Vertragsrecht

Verkehrsrecht
Fachanwalt für Verkehrsrecht

Autokauf

Auch beim Kauf eines Autos lauern Fallstricke für den Käufer. Beim Kauf von privaten Verkäufern wird in der Regel die Haftung ausgeschlossen. Hier lassen sich Ansprüche häufig nur durchsetzen, wenn bewiesen werden kann, dass Mängel arglistig verschwiegen wurden.

Beim Kauf eines Fahrzeugs von einem Händler bestehen in der Regel bei gebrauchten Fahrzeugen Gewährleistungsfristen von einem Jahr. Innerhalb dieses Jahres muss ein Mangel, der an einem Fahrzeug entsteht, vom Händler beseitigt werden, wenn der Mangel bei der Übergabe bereits angelegt war.
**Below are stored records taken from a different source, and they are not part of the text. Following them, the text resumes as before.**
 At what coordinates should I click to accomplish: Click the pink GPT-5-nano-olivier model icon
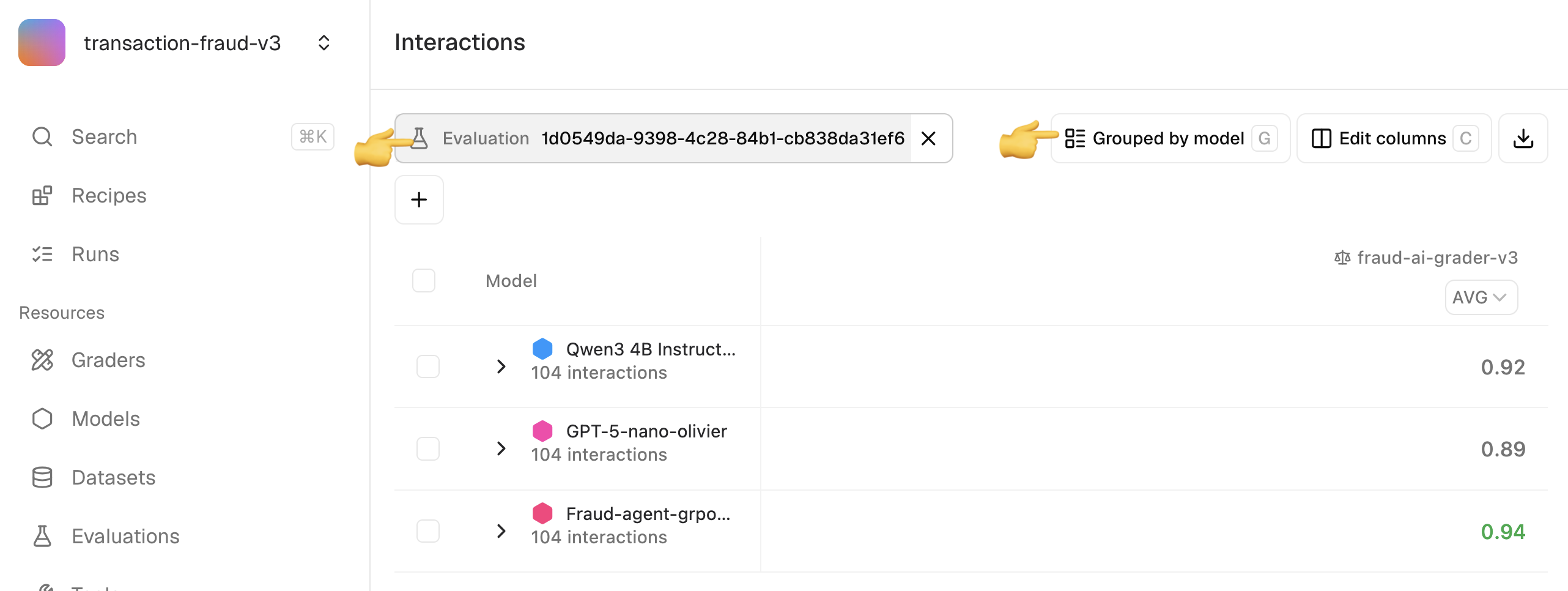[542, 431]
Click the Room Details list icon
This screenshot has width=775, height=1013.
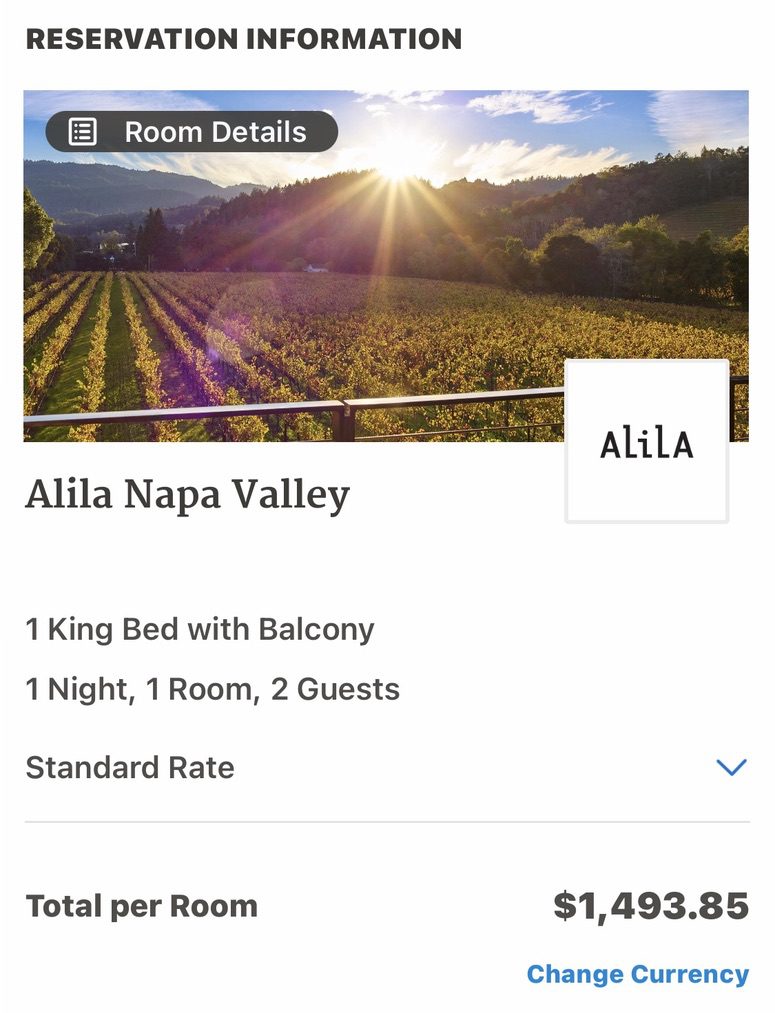83,132
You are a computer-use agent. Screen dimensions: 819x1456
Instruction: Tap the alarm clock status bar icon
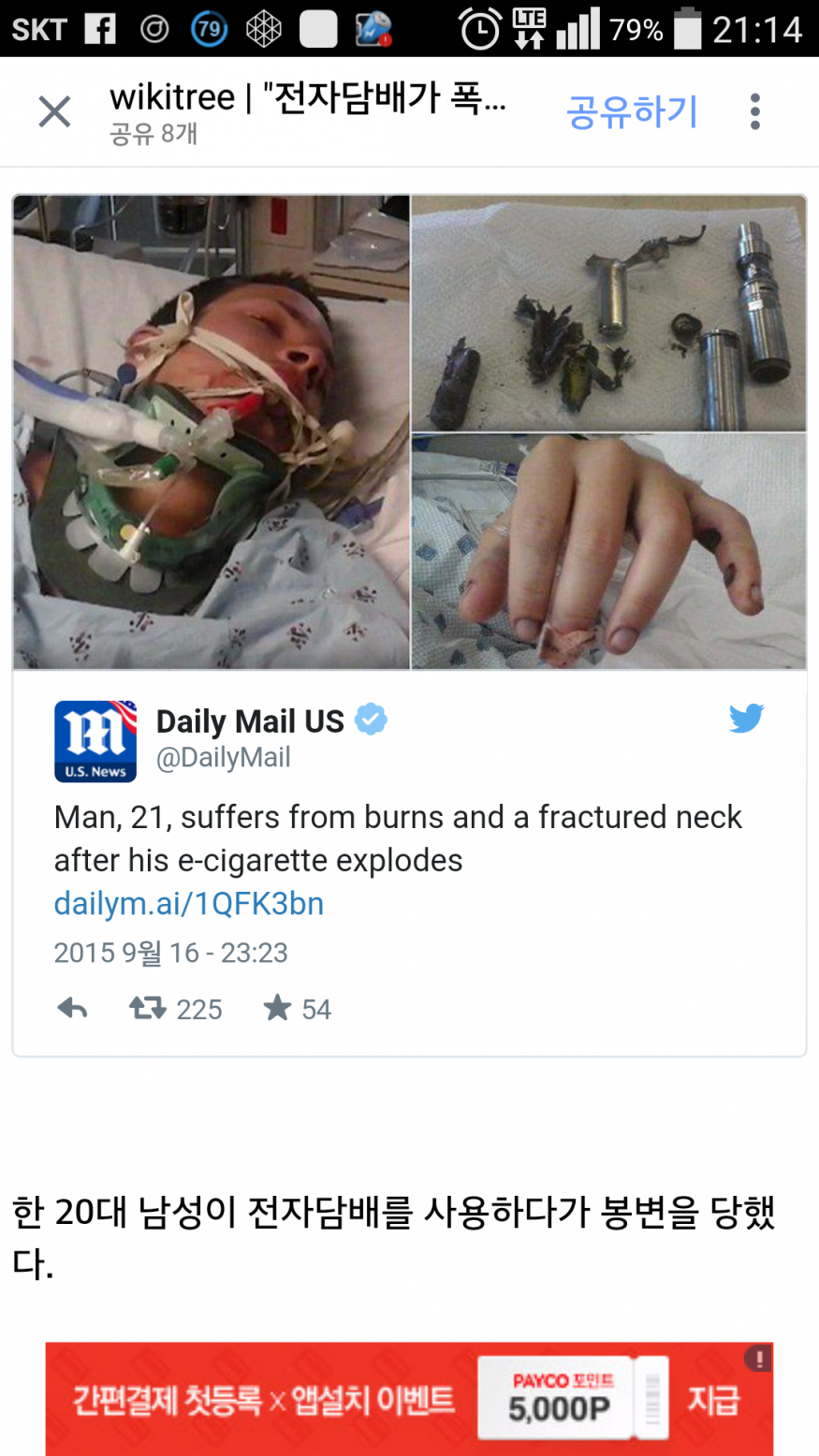(x=480, y=30)
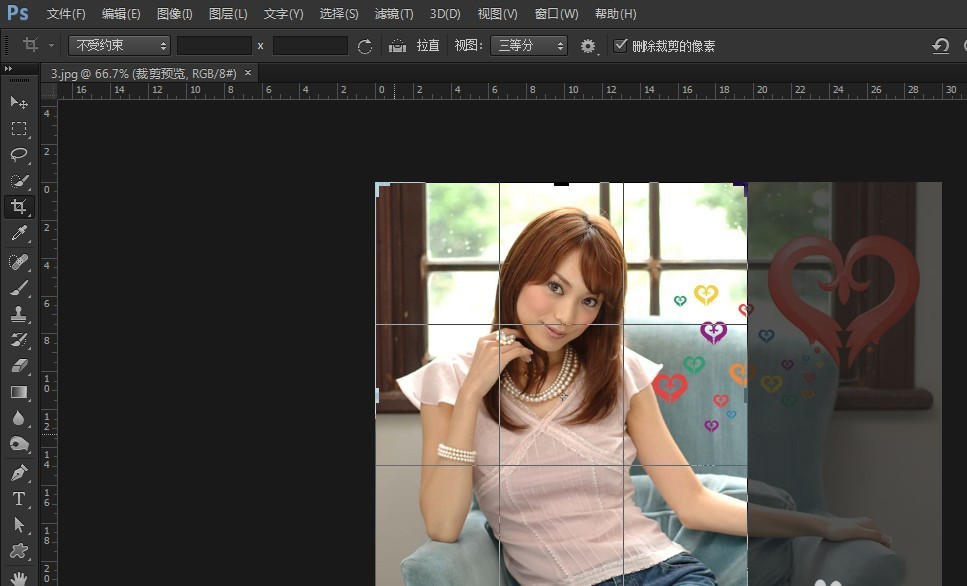Select the Eraser tool
Viewport: 967px width, 586px height.
click(x=19, y=366)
Tritt der Mangel innerhalb eines halben Jahres nach der Übergabe des Fahrzeugs auf, muss der Händler beweisen, dass dies nicht der Fall war. Danach liegt die Beweislast beim Käufer.

Dem Verkäufer ist jedoch ein Recht zur Mängelbeseitigung zu geben. Dazu muss das Fahrzeug in der Regel zum Verkäufer verbracht werden, der Käufer hat jedoch Anspruch auf einen Vorschuss für die Kosten, die mit der Verbringung des Fahrzeugs zum Verkäufer entstehen. Auch hier ist in der Regel die Hilfe eines versierten Rechtsanwalts notwendig, um Fehler bei der Geltendmachung der Ansprüche zu vermeiden.

Bei den häufig vorkommenden Leasingverträgen mit Kilometerabrechnung wird am Ende die Vertragslaufzeit bei Übergabe häufig versucht, Schäden am Fahrzeug auf Kosten des Leasingnehmers reparieren zu lassen. Dabei ist zu unterscheiden zwischen üblichen Gebrauchsschäden und anderen Schäden. Übliche Gebrauchsschäden, wie sie beim Gebrauch des Fahrzeugs und der entsprechenden Kilometerleistung in der Regel entstehen, sind im Kilometerleasing eingepreist. Hier besteht in der Regel kein Anspruch auf Erstattung der Reparaturkosten. Lassen Sie sich gegebenenfalls anwaltlich beraten, wenn diese Ansprüche Ihnen gegenüber geltend gemacht werden.

Reparaturmängel

Auch hier gilt, dass bei Mängeln der Reparatur dem Werkstattunternehmen die Möglichkeit zur Mängelbeseitigung gegeben werden muss. Bei der erstmaligen Mängelbeseitigung besteht in der Regel kein Anspruch auf Ersatz eines Mietwagens oder Nutzungsausfalls.

Besteht Streit über das Vorhandensein von Mängeln, muss gegebenenfalls ein Sachverständigengutachten eingeholt werden.